Diabetic nephropathy


Vignette: A 25-year-old female presents to her primary care physician for a routine check-up. She has no complaints and her physical examination is within normal limits. She has a history of Type 1 Diabetes Mellitus and controls her condition with daily insulin injections. The physician decides to assess her kidney function and orders a renal biopsy. The biopsy slide shows an increase in mesangial matrix and thickening of the glomerular basement membrane on light microscopy. Electron microscopy shows diffuse effacement of foot processes. What is the most likely diagnosis?


A) Minimal change disease

B) Focal segmental glomerulosclerosis

C) Diabetic nephropathy

D) Poststreptococcal glomerulonephritis

E) Membranous nephropathy


C) Diabetic nephropathy


Diabetic nephropathy is a complication of diabetes and is the leading cause of end-stage renal disease.
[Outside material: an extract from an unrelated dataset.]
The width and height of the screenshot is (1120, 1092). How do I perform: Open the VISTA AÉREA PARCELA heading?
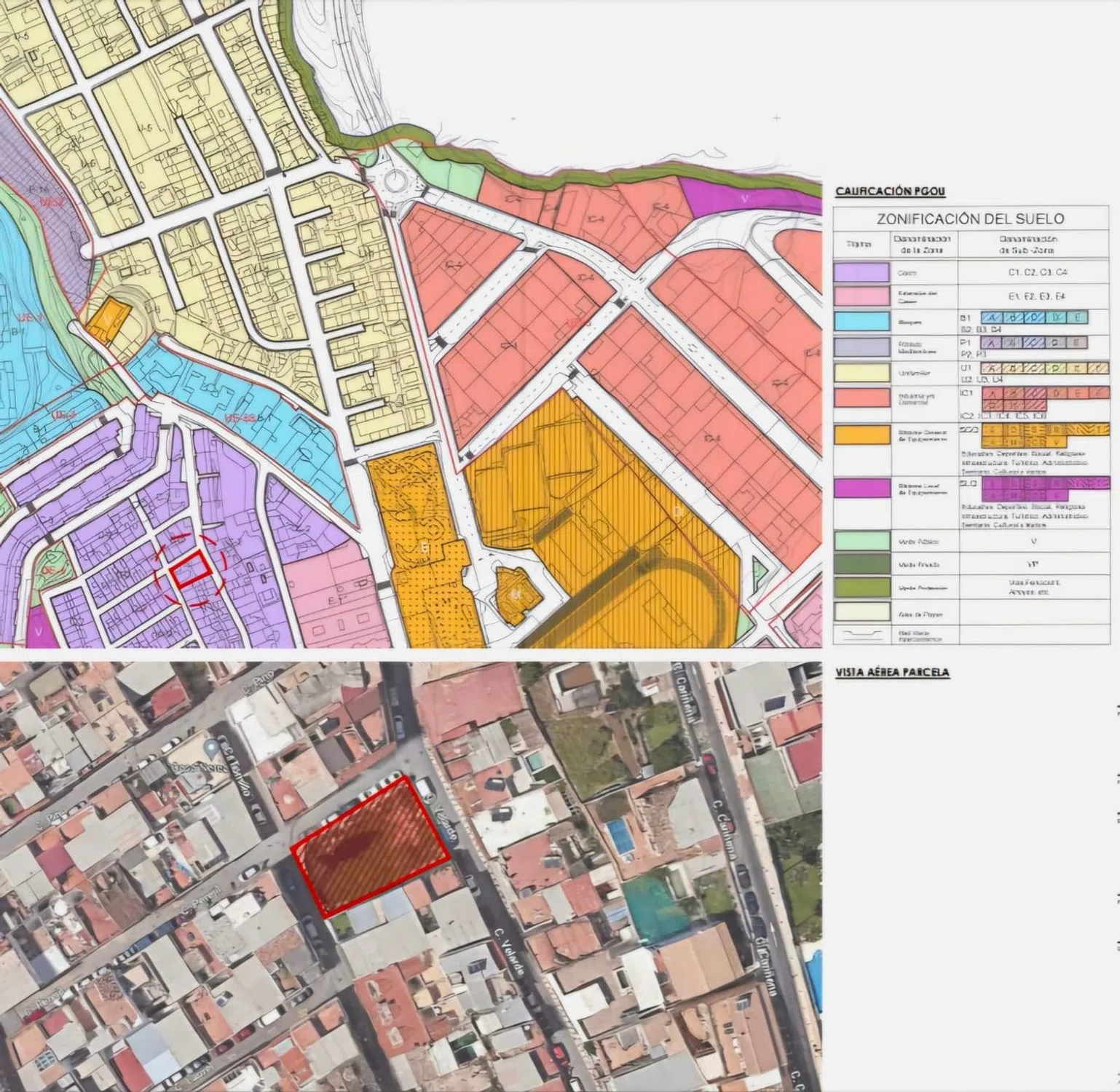[x=892, y=672]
It is characterized histologically by thickening of the glomerular basement membrane, mesangial expansion, and nodular glomerulosclerosis (Kimmelstiel-Wilson nodules). The effacement of foot processes seen on electron microscopy shows the progression to nephrotic syndrome. Because the patient in this vignette has a long-standing history of Type 1 diabetes mellitus and the biopsy shows these characteristic findings, the most likely diagnosis is diabetic nephropathy.